I think you are correct -- that we should feel good about a friend's vacation, or ideal job. However, in real life, we are exposed to those things in a much more limited way: you meet a friend for coffee and they show you photos of their trip, or a good friend calls to share their joy at the new job. Yes, absolutely, emotionally healthy humans should feel good about that. However, social media skews the equation, heavily. First, EVERYONE on your feed is posting how great their lives are, and, second, how many of those great lives are carefully curated for public consumption? When you are doing life with other people, yes, you share the joys and moments for celebration, but you likely also share the hard times that don't make it to social media. It really helps to know other people experience the same sorts of disappointment and pain that you do.

[0] https://www.thenewatlantis.com/publications/reading-ourselve... (might be paywalled)


> it makes me feel... good?

it doesn't in general.

and that "good feeling" is mostly a lie, something we tell ourselves, because of our education, if our education was not biased by some made-up belief, we should feel nothing, not good, not bad, because we should not care about it. What other people do with their lives - in reality - has no impact on our life at all.

But we were all thought to poject. Unfortunately people mostly project their frustrations on others.

The only way to actually feel good about something that people share, it's to share it, like in person, in real life, not passively receive it on a screen.

If watching a screen full of "good news" would actually improve people's mood, it would be recommended by WHO like with vaccines.


>that "good feeling" is mostly a lie

I meant good as in "hey, that's great for them", not as in "I'm so happy I can't stop smiling".

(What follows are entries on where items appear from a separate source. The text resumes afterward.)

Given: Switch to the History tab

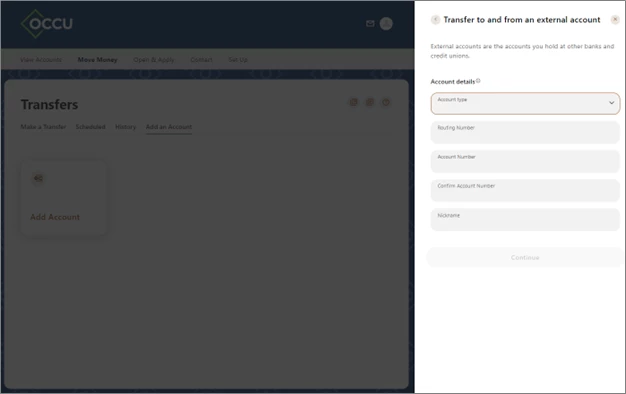Looking at the screenshot, I should [x=125, y=127].
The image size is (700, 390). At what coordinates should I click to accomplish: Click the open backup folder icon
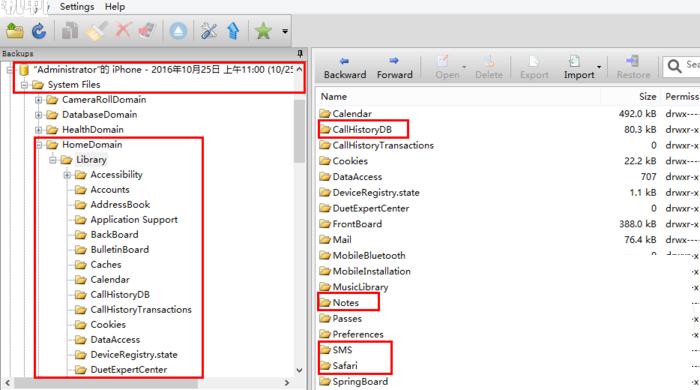coord(15,31)
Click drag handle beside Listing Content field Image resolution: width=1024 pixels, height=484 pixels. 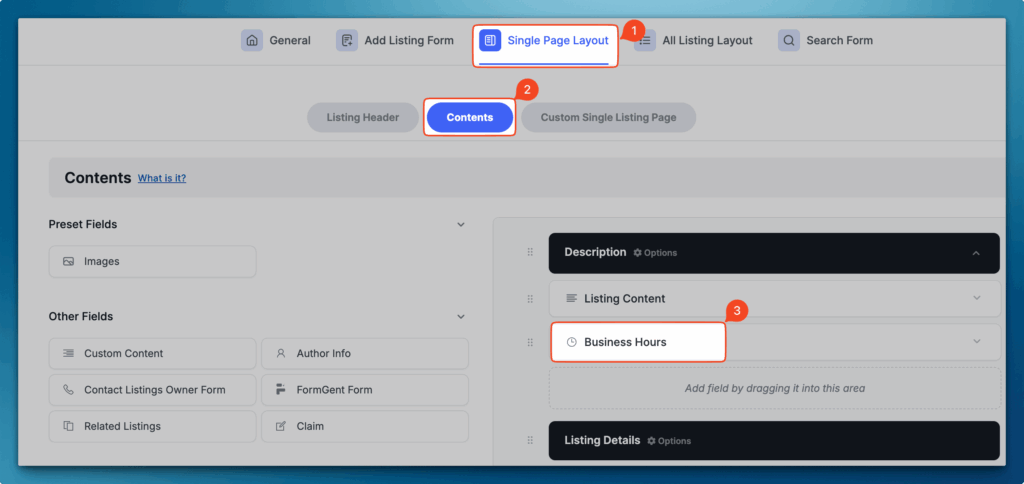[530, 298]
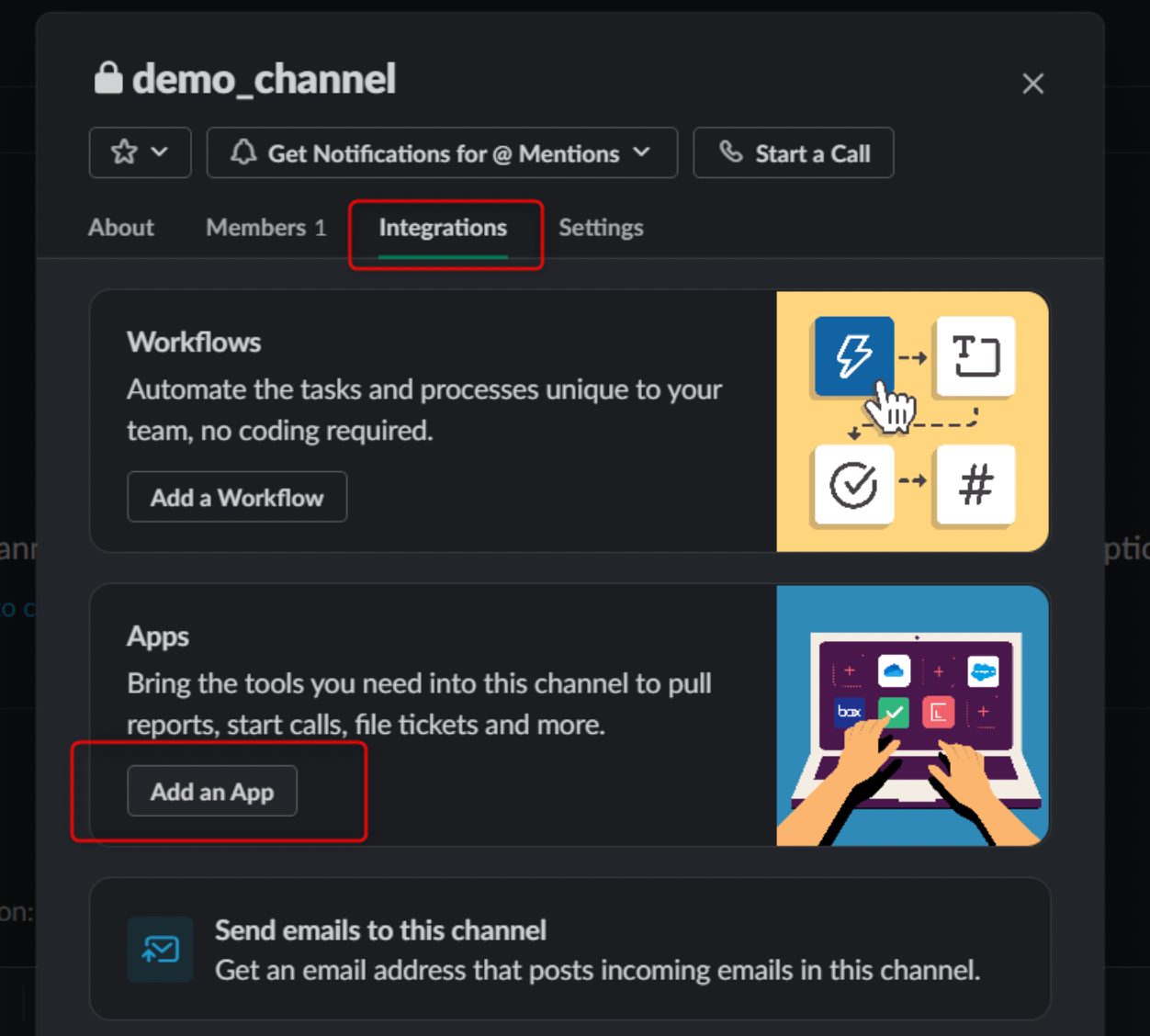This screenshot has height=1036, width=1150.
Task: Click the hashtag icon in Workflows illustration
Action: 975,484
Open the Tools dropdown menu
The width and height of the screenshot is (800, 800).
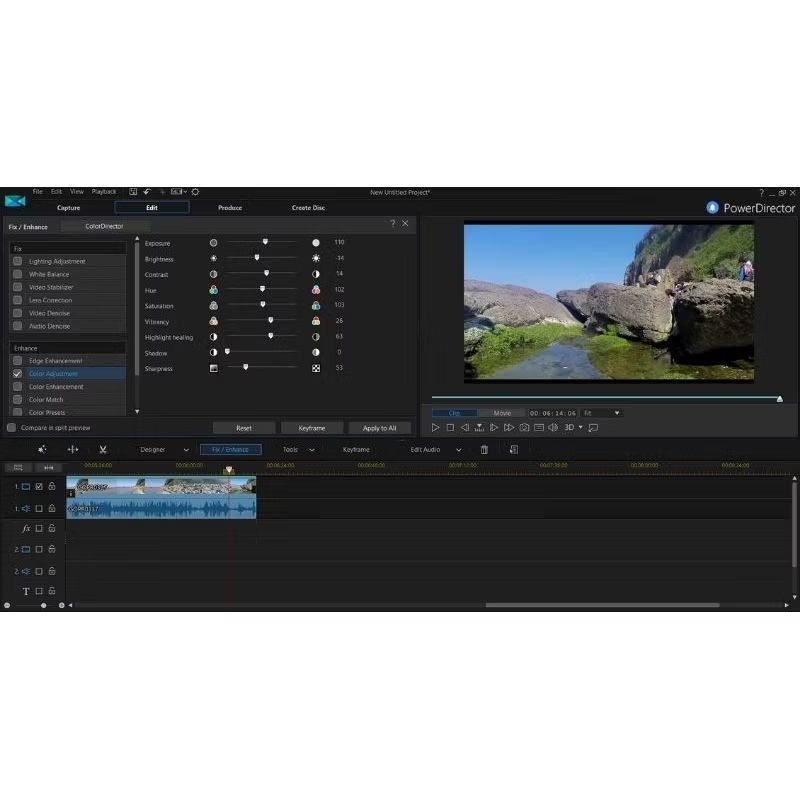tap(298, 450)
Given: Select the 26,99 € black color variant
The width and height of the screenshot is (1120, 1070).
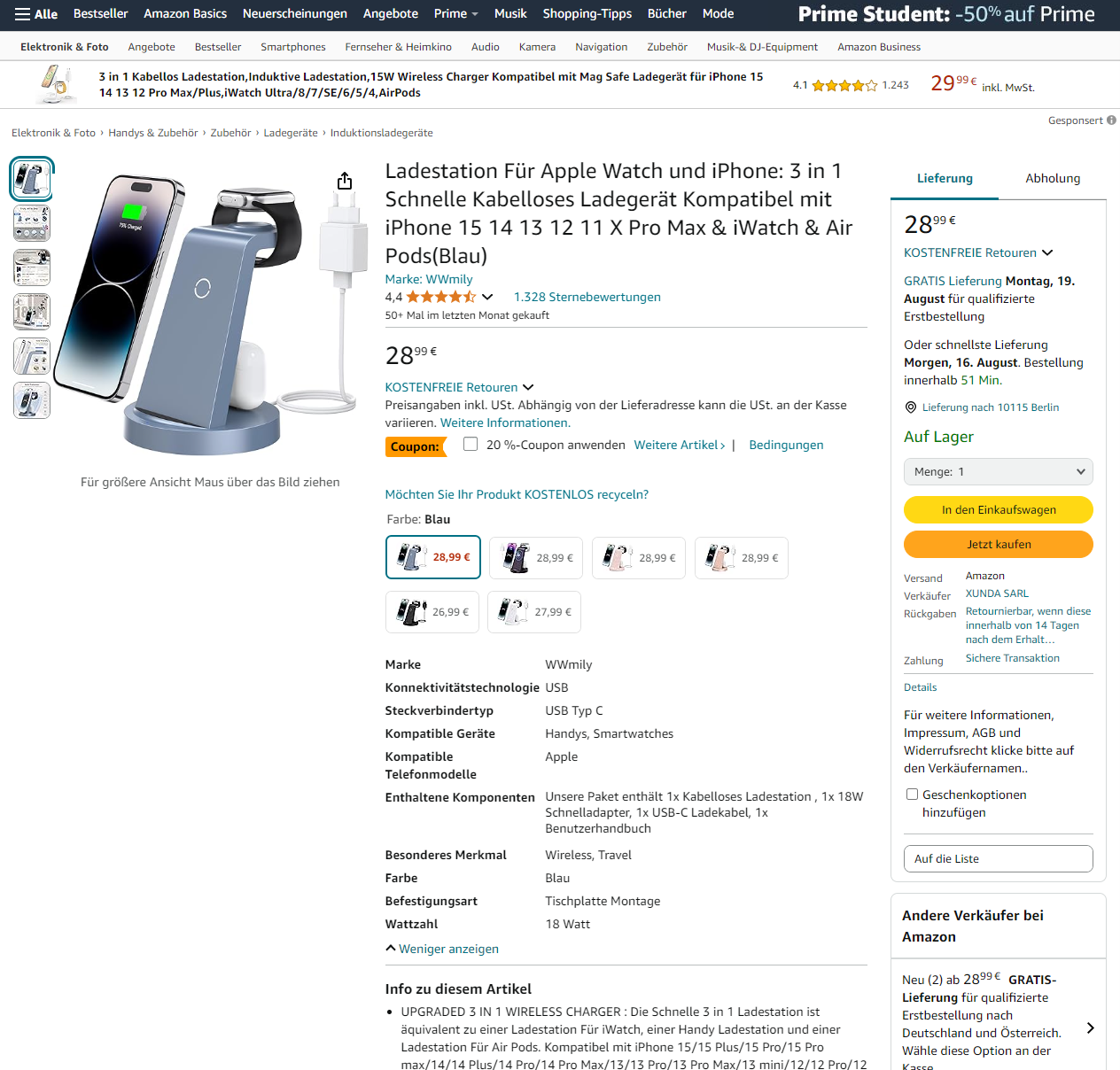Looking at the screenshot, I should pyautogui.click(x=432, y=612).
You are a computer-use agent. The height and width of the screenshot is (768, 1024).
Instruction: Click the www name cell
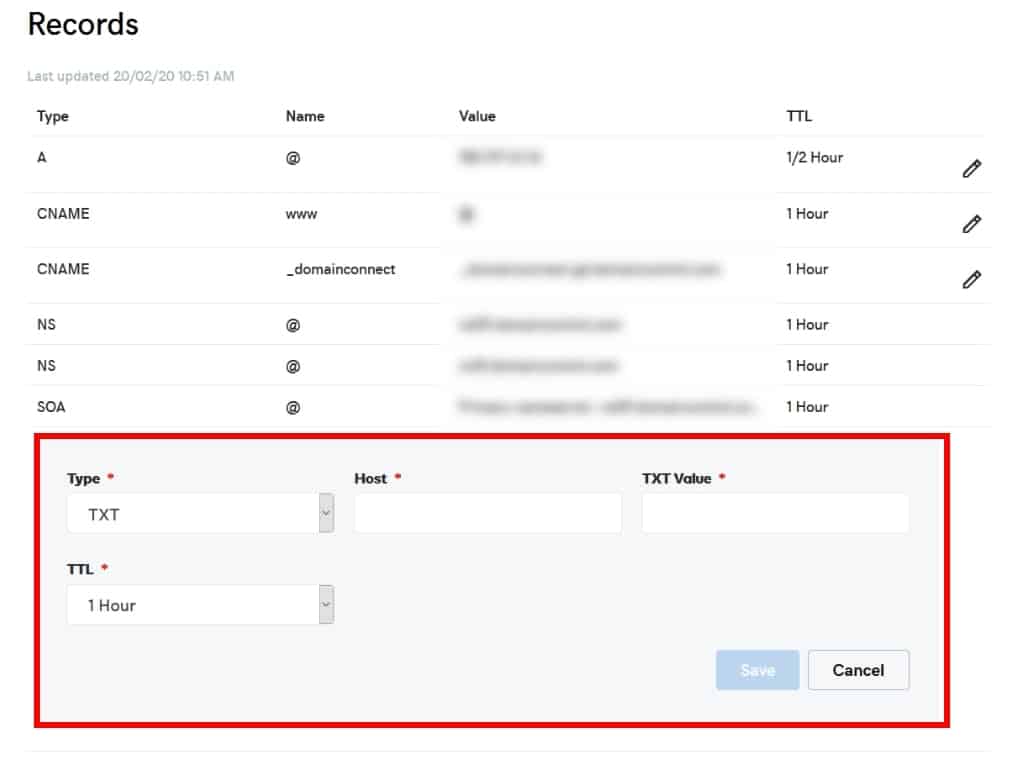[x=301, y=214]
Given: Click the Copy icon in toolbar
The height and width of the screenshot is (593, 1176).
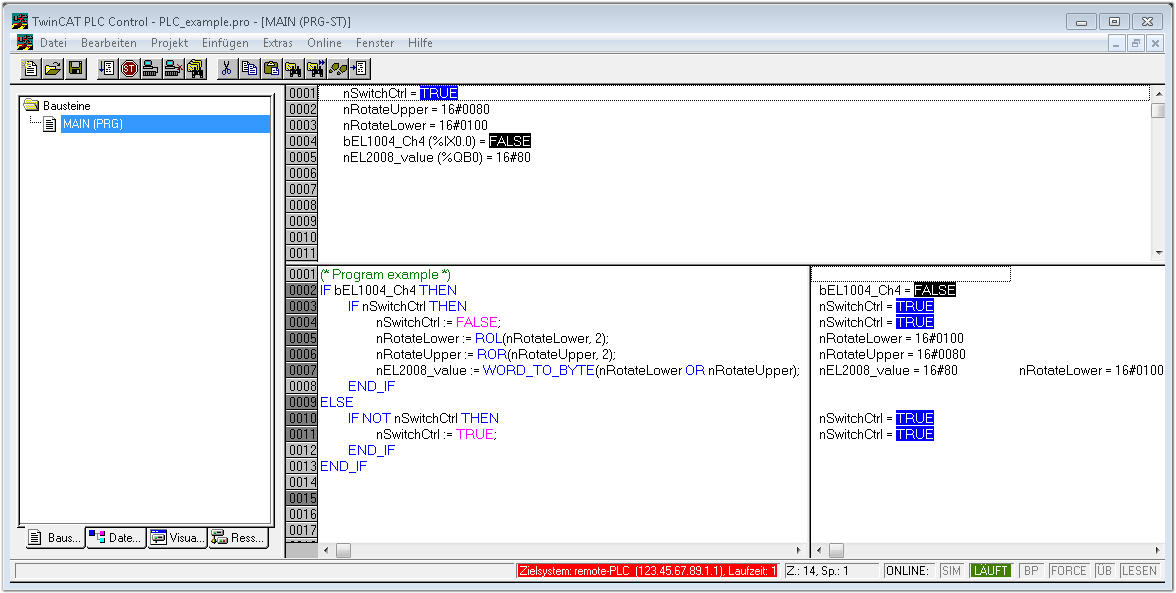Looking at the screenshot, I should pyautogui.click(x=249, y=68).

>because we should not care about it

If people truly didn't care, they wouldn't go on social media or read the news.


> I meant good as in "hey, that's great for them"

yeah, that's part of education, it's not really what we should feel, because we don't know!

Social media are just suspension of disbelief for the masses, we are looking through the keyhole, it should be obvious that what we're looking at it's a fabrication and nothing is real.

It's like those truth-vs-reality posts about social media pictures.

It's so obvious when you think about it for a moment: we don't believe that the ice cream in the ADs is actually THAT good, why we should believe that self promotional material on social media it's any better?

https://www.demilked.com/instagram-online-picture-lies-truth...

https://www.boredpanda.com/instagram-vs-reality-truth-behind...

> If people truly didn't care, they wouldn't go on social media or read the news.

as I've said before.

They should not care, but if they don't, they're out of the game.

And it hurts to them more than feeling bad.

People have been thaught that if you're not getting any attention, you're nothing.


My humble opinion. I am happy and content, log on to facebook and see posting like this.

Something something…. Dastart Putin. Dead people because you didnt wear a mask. Dead children ( Syria a few years ago, Ukraine now ). Something antivaxxer. Something texas abortion law. Someone parked like an idiot. My childrens amazing <insert brag here>. Some snyde humour picture, usually something about a republican. Posted by a non US person to a feed full of europeans.